Berlin can be reached directly by air, rail or road from most European capitals and major cities. When arriving from overseas, routing through Frankfurt, which is just to the southeast, is a good idea.
Berlin's principal draws – since one must be selective in a city so richly endowed with visitor lures – are the historic Brandenburg Gate, relics from the Cold War such as Checkpoint Charlie and remnants of the Berlin Wall, Gemäldegalerie (Paintings Gallery), Museuminsel (Museum Island) where you can search out the Pergamon as well as other world-class museums, the fabulous, Baroque Schloss Charlottenburg, and the Jewish Museum which has exhibits depicting two millennia of German-Jewish history. The majestic, glass-dome-topped Reichstag, seat of the Bundestag (German Parliament), is worth seeing too. Berlin is also noted for its festivals and international events, chief among them the Berlinale, the largest public film festival in the world, and the Love Parade, the world's largest technotronic music festival, which rocked the city until its demise in 2006.
Berlin's Mitte district is where you'll find a majority of the city's nightclubs and bars, most visited among them the techno music clubs Berghain and Tresor, and the monstrously popular and sexually uninhibited KitKatClub on Brückenstraße that draws a clientele from all across Europe. Other clubs with growing notoriety include the Weekend Club and KingKongKlub, also in the Mitte district. The Friedrichshain and Prenzlauer Berg neighborhoods, east and northeast of the Mitte respectively, offer great all-night party venues as well, with several hip, up-and-coming clubs and bars located there.
Trivia
Berlin is the largest city by area in continental Europe – more than eight times the size of Paris – and the second largest in the European Union, after London.
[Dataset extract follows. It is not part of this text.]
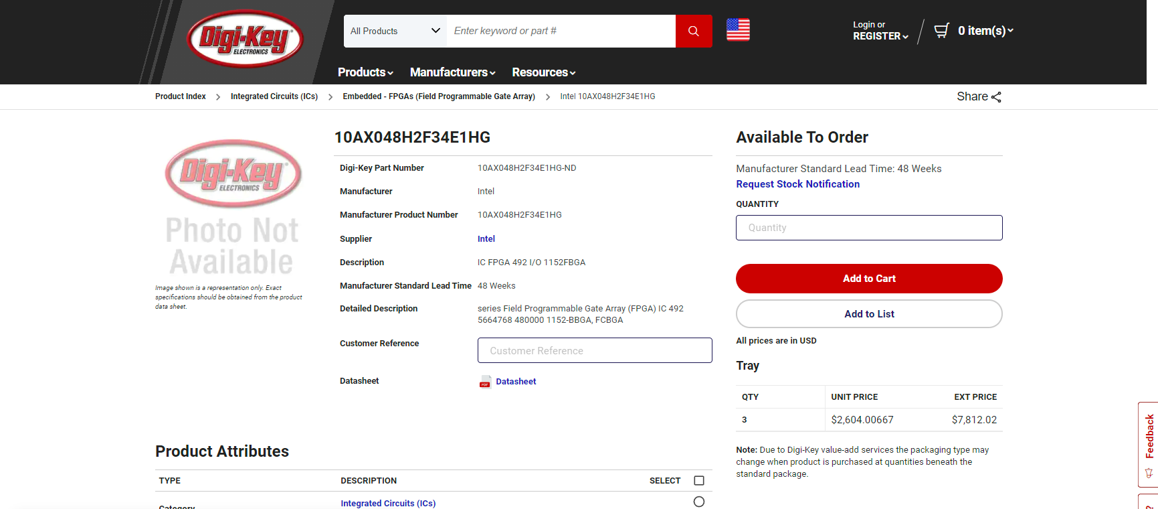
Task: Click the US flag country selector
Action: click(738, 30)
It also has a claim to food fame: It is the home of the ubiquitous currywurst, a grilled pork sausage dripping with curry-powder-spiked sauce that is blended from tomato ketchup and Worcestershire sauce, originally created in Berlin in 1949 by Herta Heuwer and now available at food stands, cafés and restaurants throughout the city. As a rite of passage, every Berlin mayor has been photographed at a currywurst stand since the invention of the snack.